News Years Resolutions
New Year’s resolutions don’t work.
It’s simple math, really; hurting people plus good intentions makes for a lot of well-intended failure.
You can’t resolve to do better when your deepest intentions are fallen. That’s why people like the Apostle Paul went straight for our wicked hearts by calling out humanity as utterly in need of a divine Savior (Romans 3:10-28).
Yet, I want to grow; it feels a bit nonsensical to sit on my rear and claim “fallen sinner” while the world falls apart with me in it. The beauty of being saved by grace is that we get to walk in the very grace that changes our hard hearts.
“Let go and let God.”
What a silly statement. God grasps us that he may be grasped by us; he saves us that we might experience our salvation; he takes the wheel, then tells us to put the car in gear. We have a Dad who wants to do life with us.
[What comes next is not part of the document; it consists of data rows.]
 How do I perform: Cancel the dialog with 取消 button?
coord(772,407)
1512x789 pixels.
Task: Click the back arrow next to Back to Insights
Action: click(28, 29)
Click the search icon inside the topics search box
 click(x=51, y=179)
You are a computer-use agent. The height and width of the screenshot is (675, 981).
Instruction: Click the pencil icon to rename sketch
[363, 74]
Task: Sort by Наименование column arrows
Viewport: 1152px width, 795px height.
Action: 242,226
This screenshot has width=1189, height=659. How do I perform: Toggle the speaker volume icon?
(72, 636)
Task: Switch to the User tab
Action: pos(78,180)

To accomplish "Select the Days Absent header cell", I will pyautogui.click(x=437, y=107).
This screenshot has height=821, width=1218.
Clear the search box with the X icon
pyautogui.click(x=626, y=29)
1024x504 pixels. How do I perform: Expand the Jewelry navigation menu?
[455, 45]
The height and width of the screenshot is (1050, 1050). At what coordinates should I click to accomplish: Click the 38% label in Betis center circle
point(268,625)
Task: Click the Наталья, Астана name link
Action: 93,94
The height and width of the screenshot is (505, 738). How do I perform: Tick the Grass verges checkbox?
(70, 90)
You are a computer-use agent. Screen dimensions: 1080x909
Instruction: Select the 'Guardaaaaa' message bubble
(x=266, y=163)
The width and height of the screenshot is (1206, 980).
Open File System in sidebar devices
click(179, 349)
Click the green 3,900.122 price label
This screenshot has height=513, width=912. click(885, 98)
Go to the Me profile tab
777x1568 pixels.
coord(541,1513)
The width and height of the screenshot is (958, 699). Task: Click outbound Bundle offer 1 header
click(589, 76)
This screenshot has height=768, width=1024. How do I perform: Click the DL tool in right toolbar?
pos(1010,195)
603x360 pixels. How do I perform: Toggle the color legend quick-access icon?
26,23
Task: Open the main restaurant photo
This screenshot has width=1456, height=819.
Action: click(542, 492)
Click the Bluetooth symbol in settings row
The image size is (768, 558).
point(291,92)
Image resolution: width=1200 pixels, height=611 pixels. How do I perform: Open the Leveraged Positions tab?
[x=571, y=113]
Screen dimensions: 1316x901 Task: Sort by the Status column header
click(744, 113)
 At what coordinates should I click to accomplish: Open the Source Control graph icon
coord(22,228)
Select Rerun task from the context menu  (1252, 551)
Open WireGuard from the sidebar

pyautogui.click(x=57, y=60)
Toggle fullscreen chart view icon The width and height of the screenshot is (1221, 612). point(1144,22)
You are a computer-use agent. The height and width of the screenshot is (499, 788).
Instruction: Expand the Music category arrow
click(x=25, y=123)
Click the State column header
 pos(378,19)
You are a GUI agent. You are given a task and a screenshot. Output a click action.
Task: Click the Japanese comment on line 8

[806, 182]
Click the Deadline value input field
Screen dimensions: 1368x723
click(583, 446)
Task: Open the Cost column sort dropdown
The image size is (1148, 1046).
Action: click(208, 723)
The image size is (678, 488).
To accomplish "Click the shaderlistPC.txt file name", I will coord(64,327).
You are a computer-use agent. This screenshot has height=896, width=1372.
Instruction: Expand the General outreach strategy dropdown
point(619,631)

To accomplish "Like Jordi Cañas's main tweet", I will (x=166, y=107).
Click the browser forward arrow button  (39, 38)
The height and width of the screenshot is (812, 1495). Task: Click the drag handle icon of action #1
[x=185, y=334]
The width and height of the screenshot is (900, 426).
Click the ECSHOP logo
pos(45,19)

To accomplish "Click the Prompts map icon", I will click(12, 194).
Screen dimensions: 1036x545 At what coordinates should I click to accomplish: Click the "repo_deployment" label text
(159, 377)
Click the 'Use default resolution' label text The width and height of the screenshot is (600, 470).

Grace is a game changer for New Year’s resolutions.
There is still value to approaching 2012 with a desire to move forward; to mature in our thinking, ambitions, spirituality, mission. But instead of resolving to be better people, or do better things,
Why don’t we resolve to enjoy Jesus this year?
This was a paradigm shift for me; it’s so simple, as to be nearly laughable. But the powerful truth of the Christian gospel is that we grow by being transformed in Jesus, not by trying to attain him. And oh, how we easily blur those lines! This is akin to me washing the dishes out of love for my wife, and after letting the years of routine sink in, begin to wash the dishes to prove to her that I’m worth loving. How backwards we have seen God’s love!
I even find my backwards love affecting the day-to-day rhythms of my spirituality.
e.g., Bible reading.
Adorn, our college/young adult gathering on Friday nights, just started a through-the-Bible-in-a-year excursion—which can be interacted with by searching the hashtag, #1yearBible, on Twitter—and even in such a rich pool of Word-driven community, lingers the same danger to revert back to trite religiosity.
How fascinating, and utterly disappointing, that the very things I cultivate to be in relationship to Christ can be turned into an idol against him?
Yes, even the Bible.
So, how do we treat idols? We take them captive to the obedience of Christ (2 Cor. 10:5). I often battle the urge to get my Bible reading “out of the way,” by blasting through verses without paying much attention. Taking thoughts captive to the obedience of Christ in this situation would mean choosing to sit on a particular passage, instead of trying to reach my Scriptural “quota.” I may choose to meditate on a particular verse that stands out to me until I fall at the feet of Jesus in reverence and awe.
It’s going to look different for all of us, but for all of us it will come. January marks all that we’ve tossed away the prior year, with its baggage, to set our record straight in the pursuit of significance. But you and I know, significance is hard to come by.
Jesus, who signifies true purpose, unyielding love, and relentless grace, stands at the door and knocks.